Bartholomew knelt beside the limp form, and saw that it was indeed the scholar who had been so distressed at the death of
his colleague two days before. The body was damp from the evening dew, and the eyes were open and glassy. The mouth was agape,
the tongue slightly swollen and dark, and a slight cut on one lip showed where a tooth had been broken. There was no other
wound that Bartholomew could see – no stab marks or crushed skull or signs that Wymundham had been strangled – and he was
not wet enough to have drowned.

‘How did you come to find him?’ asked Michael of Horwoode, while Bartholomew examined the body. ‘He is a long way from your
house, and no rational man chooses to wander about in gardens after dark.’

Horwoode regarded him oddly. ‘Well, I do, as a matter of fact.

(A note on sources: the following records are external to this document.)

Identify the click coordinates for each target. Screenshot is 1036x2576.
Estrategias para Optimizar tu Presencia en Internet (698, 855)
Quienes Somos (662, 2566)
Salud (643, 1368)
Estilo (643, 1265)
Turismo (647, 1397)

I like the peace of these grounds and the solitude they offer
– no step-children whining at my heels or townsmen wanting favours. I met Henry Tangmer, the Guildmaster of Corpus Christi,
earlier today. He is refusing to donate more funds for Bene’t’s buildings, and it was not a congenial encounter. I walked
down here after he had left, to let the peace of the garden soothe my ragged temper.’